## WHAT THIS TASK INVOLVES
Set out exactly every line of the entries below, starting at the line that holds "Task: Toggle the" and stopping after the line that holds "1024x753 pixels.".

## THE DATA
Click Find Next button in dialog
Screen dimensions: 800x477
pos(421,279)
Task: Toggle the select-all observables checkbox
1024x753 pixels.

---

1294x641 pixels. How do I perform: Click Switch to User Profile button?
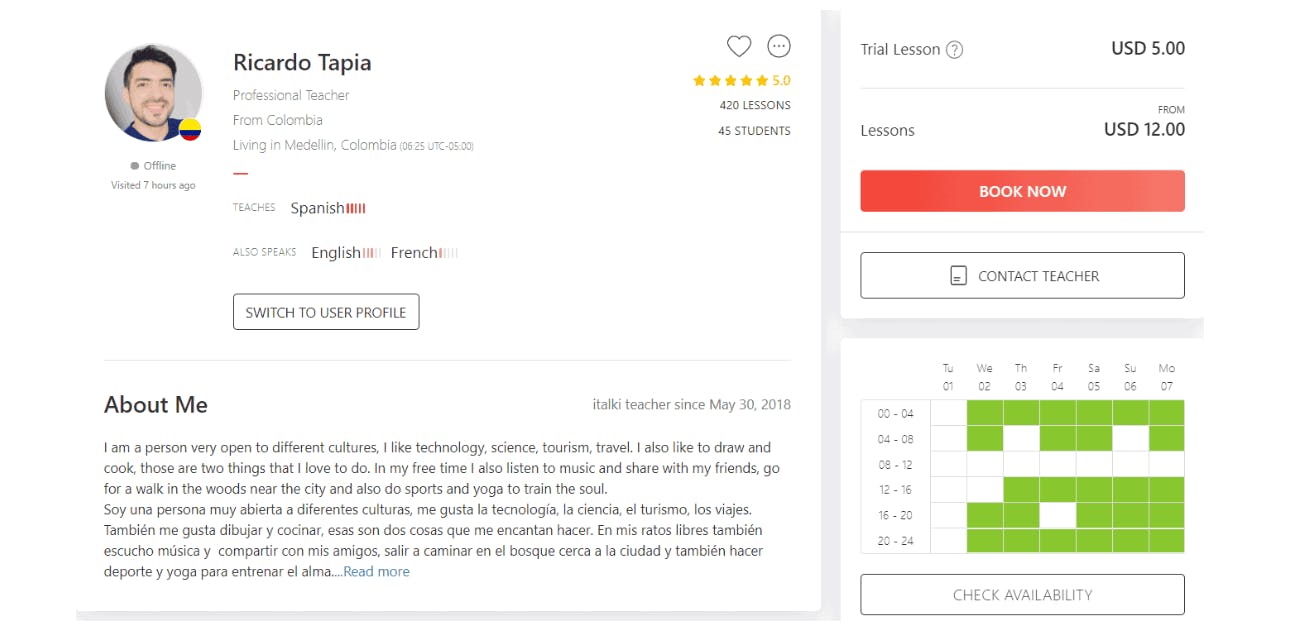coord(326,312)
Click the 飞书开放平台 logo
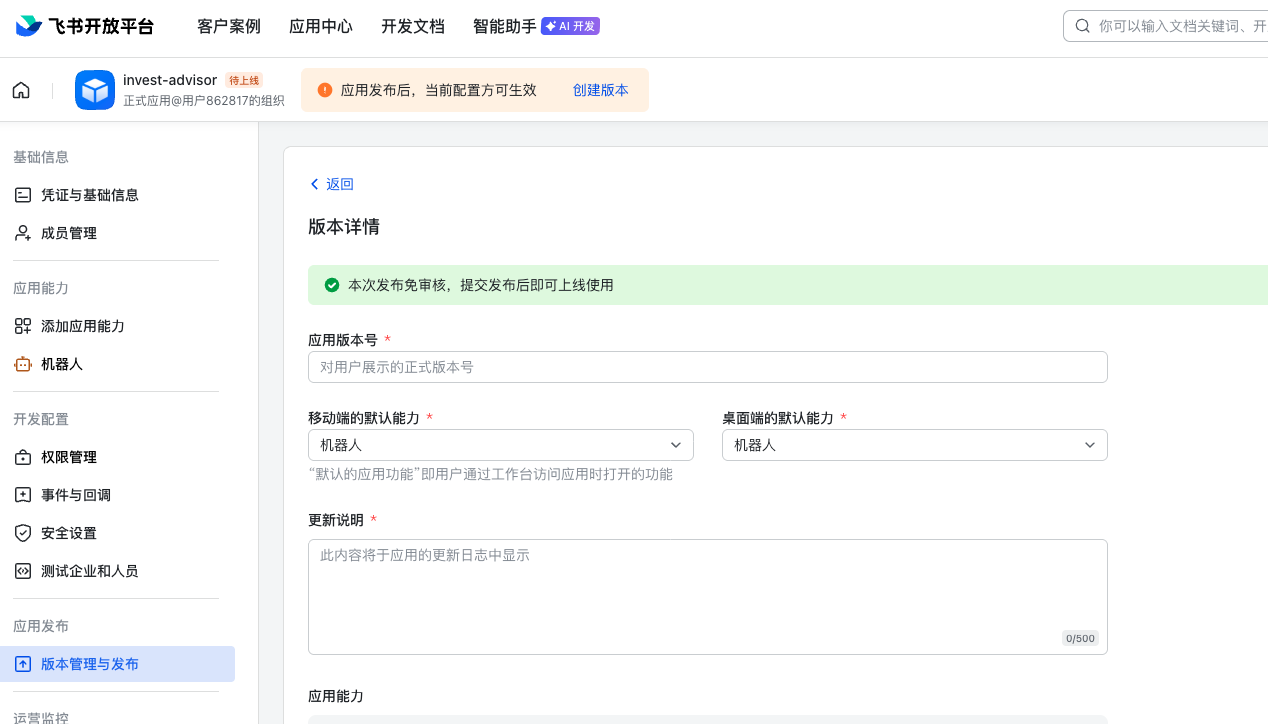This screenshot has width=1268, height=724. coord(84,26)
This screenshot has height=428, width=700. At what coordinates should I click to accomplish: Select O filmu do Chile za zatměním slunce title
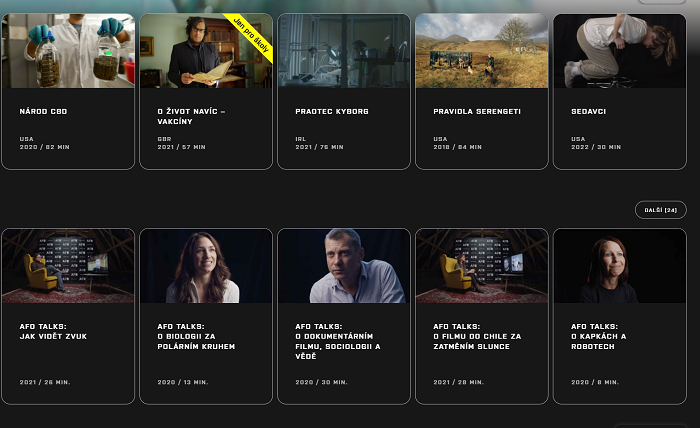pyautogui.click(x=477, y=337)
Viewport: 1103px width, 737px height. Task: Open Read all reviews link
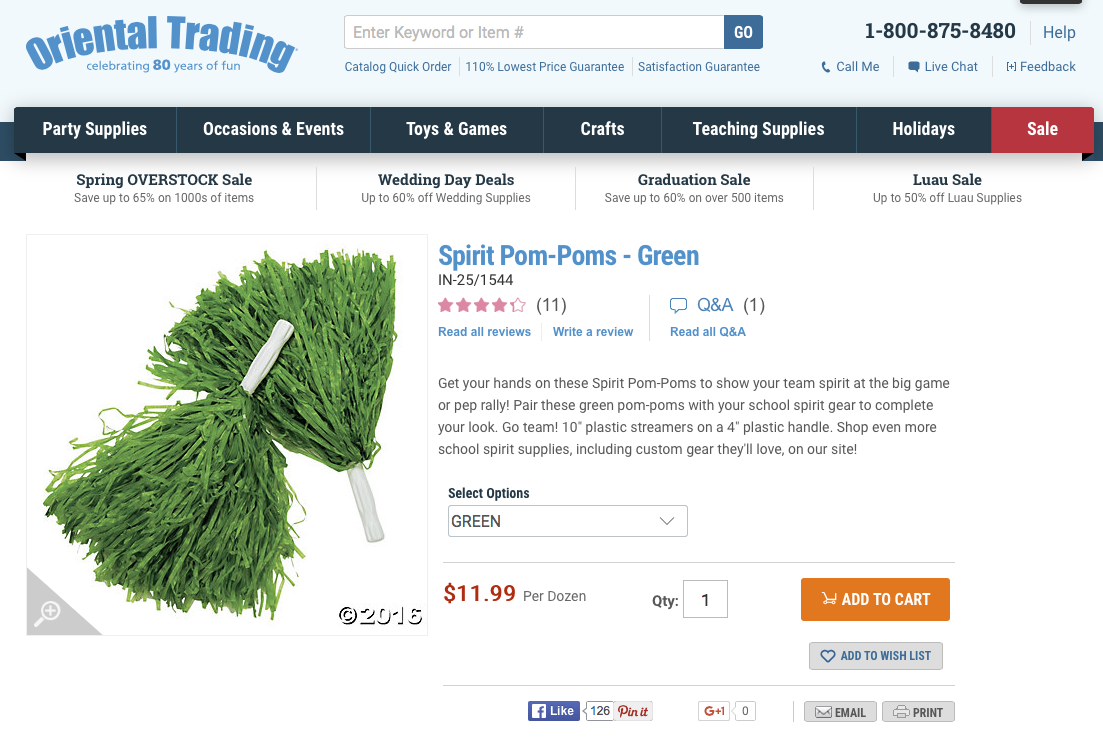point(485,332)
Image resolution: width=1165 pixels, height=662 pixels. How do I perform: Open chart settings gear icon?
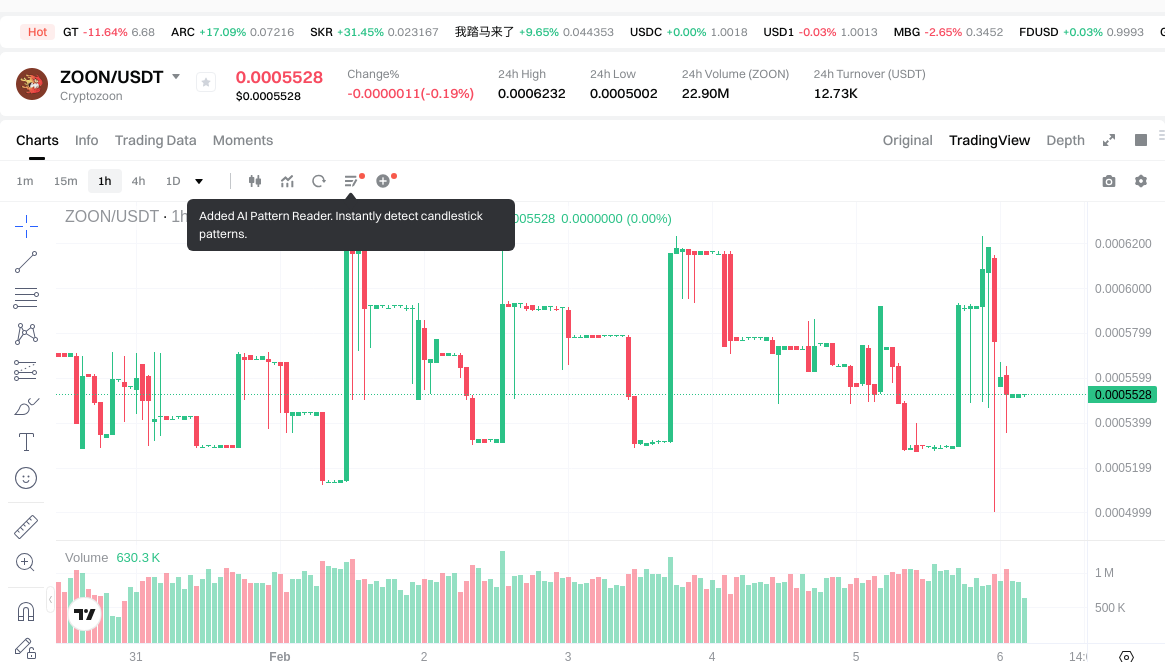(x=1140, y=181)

==

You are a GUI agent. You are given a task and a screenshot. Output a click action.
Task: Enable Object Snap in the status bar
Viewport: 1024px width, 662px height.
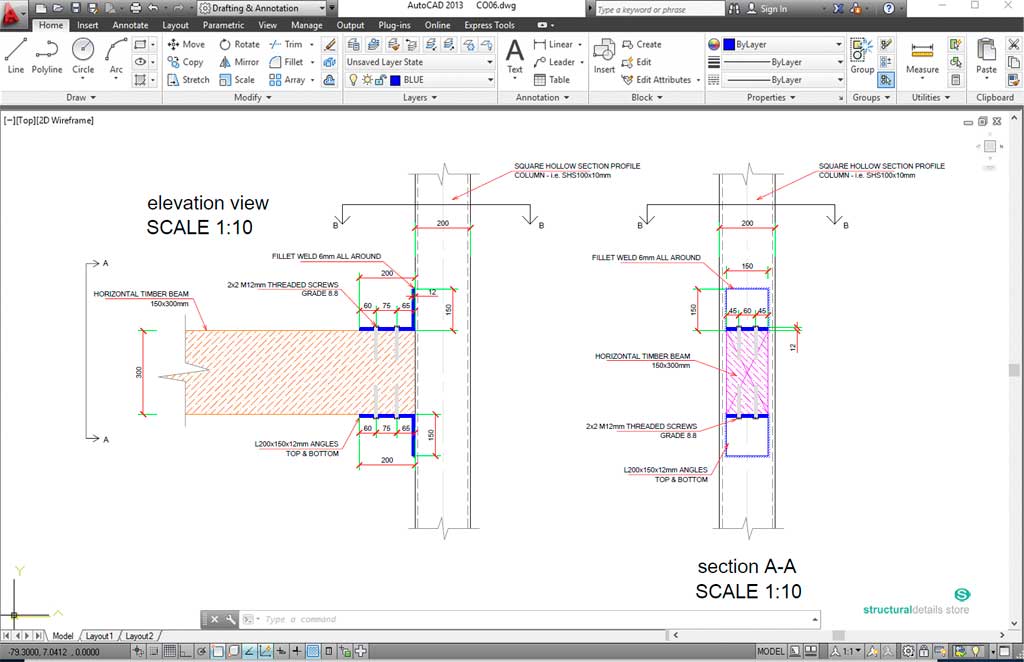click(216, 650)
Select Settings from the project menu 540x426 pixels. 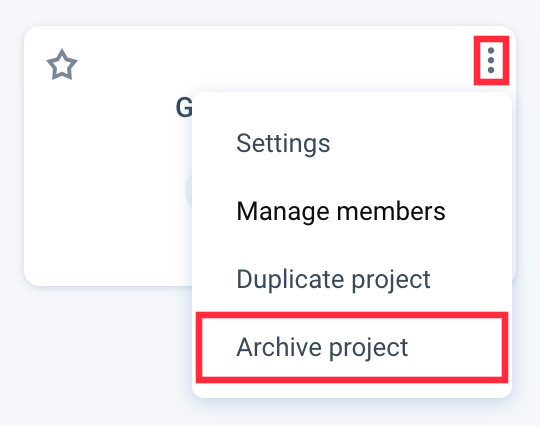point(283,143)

## OUTPUT
Task: Toggle the select-all observables checkbox
1024x753 pixels.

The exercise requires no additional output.